━━━ Task input ━━━

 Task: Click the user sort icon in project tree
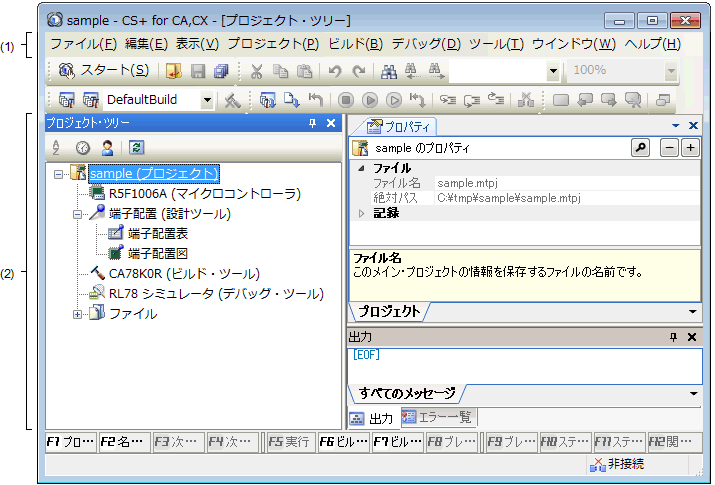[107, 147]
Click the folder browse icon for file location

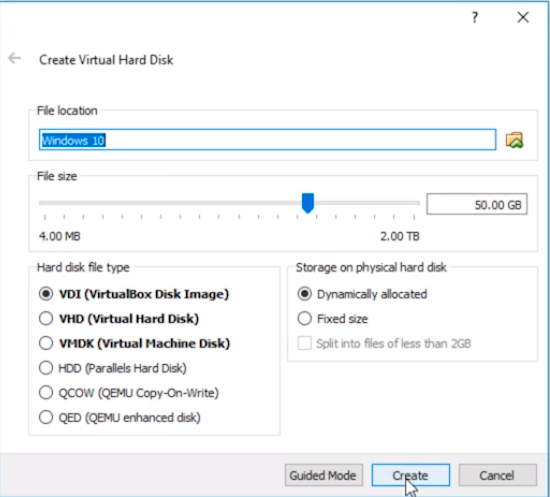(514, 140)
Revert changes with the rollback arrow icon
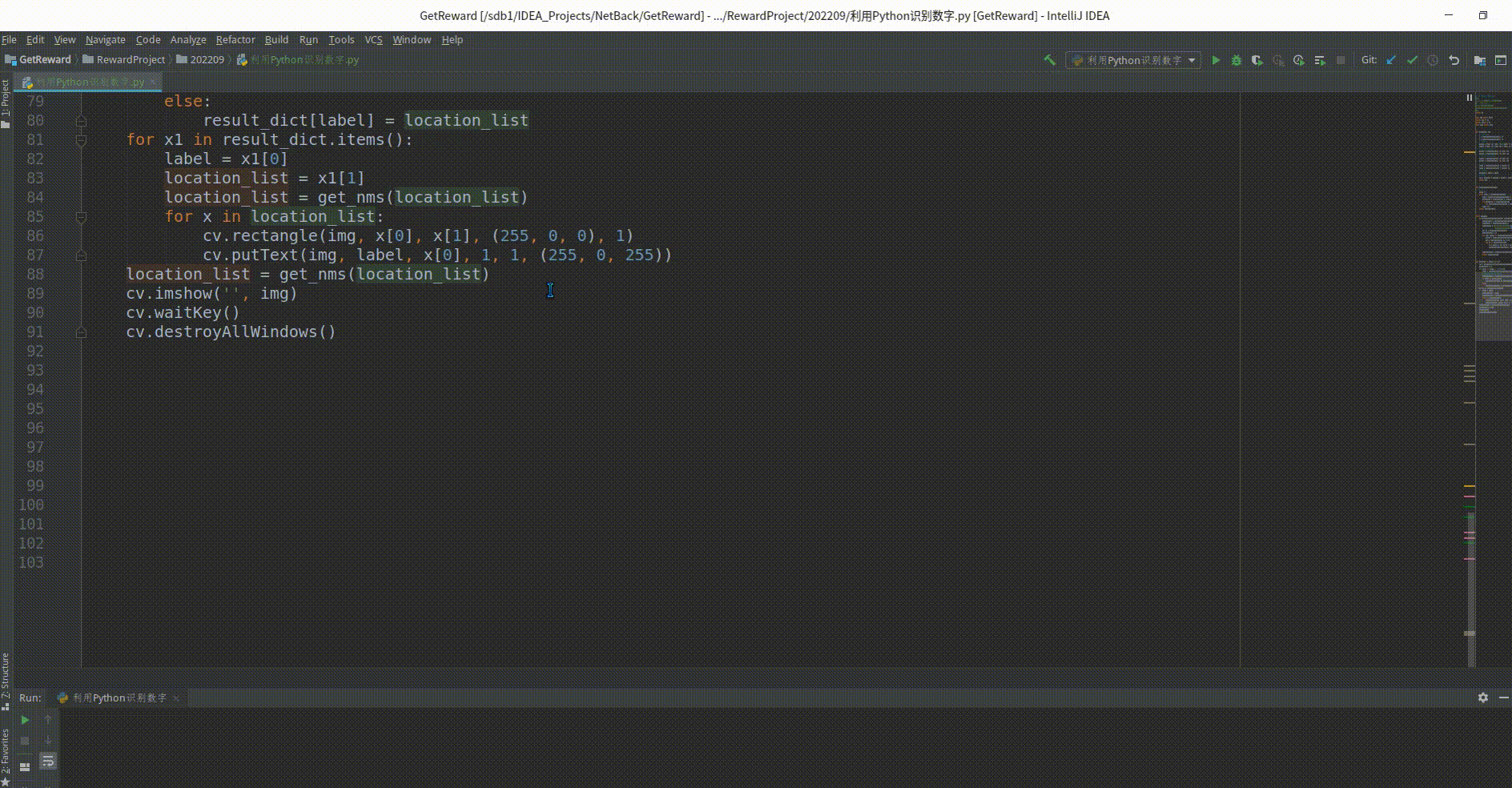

━━━
━━━ Task input ━━━

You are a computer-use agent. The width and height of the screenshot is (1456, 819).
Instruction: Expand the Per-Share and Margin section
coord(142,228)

━━━

Work to complete: Shift every coordinate in the answers by 87 and reproduce everything from the line containing "You are a computer-use" down to the line containing "coord(142,228)", requests included. Give these lines only.

Response for this exercise:
You are a computer-use agent. The width and height of the screenshot is (1456, 819).
Instruction: Expand the Per-Share and Margin section
coord(229,315)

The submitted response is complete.